Senate bill would exempt REAL-ID from due process and oversight
Rather than responding to our comments on the latest proposal by the Department of Homeland Security to require ID for airline travel, the DHS has quietly gone to Congress to try to get the law changed so that it doesn’t have to answer us, and to preclude potential litigation to challenge an ID requirement or defend people who try to fly without ID.
A bill introduced earlier this month in the Senate, and already approved in committee, would exempt the implementation and administration of the REAL-ID Act from normal administrative requirements for due process in rulemaking and oversight and transparency in demands by Federal agencies for information.
Included in S. 4133, both as introduced and as amended and reported by the committee, are provisions that would allow the Secretary of Homeland Security, at his or her “discretion”, to issue regulations and administer the REAL-ID Act without regard for the Paperwork Reduction Act (PRA) or the notice-and-comment requirements of the Administrative Procedure Act (APA).
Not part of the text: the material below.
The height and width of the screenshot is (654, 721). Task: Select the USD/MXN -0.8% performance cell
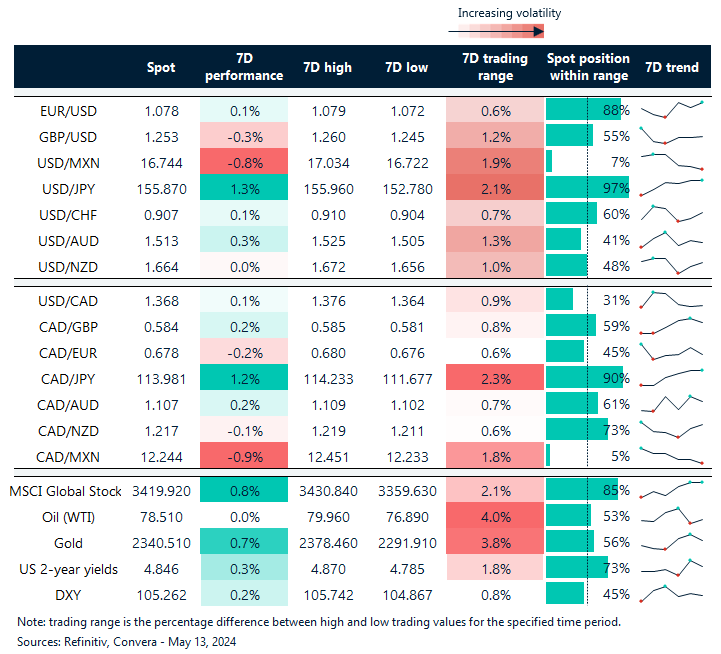[x=244, y=162]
As of now, no comparable bill has been introduced in the House. (Several bills to amend the REAL ID Act are pending in the House, but none of them contain PRA or APA exemptions.) It’s unclear what effect these provisions would have if enacted. All Federal agencies are, of course, still subject to Constitutional requirements for due process. But these provisions of S. 4133 appear to be a direct response to the objections we raised in May 2020 to the latest DHS proposal to impose an ID requirement for airline travel without complying with the PRA or the APA.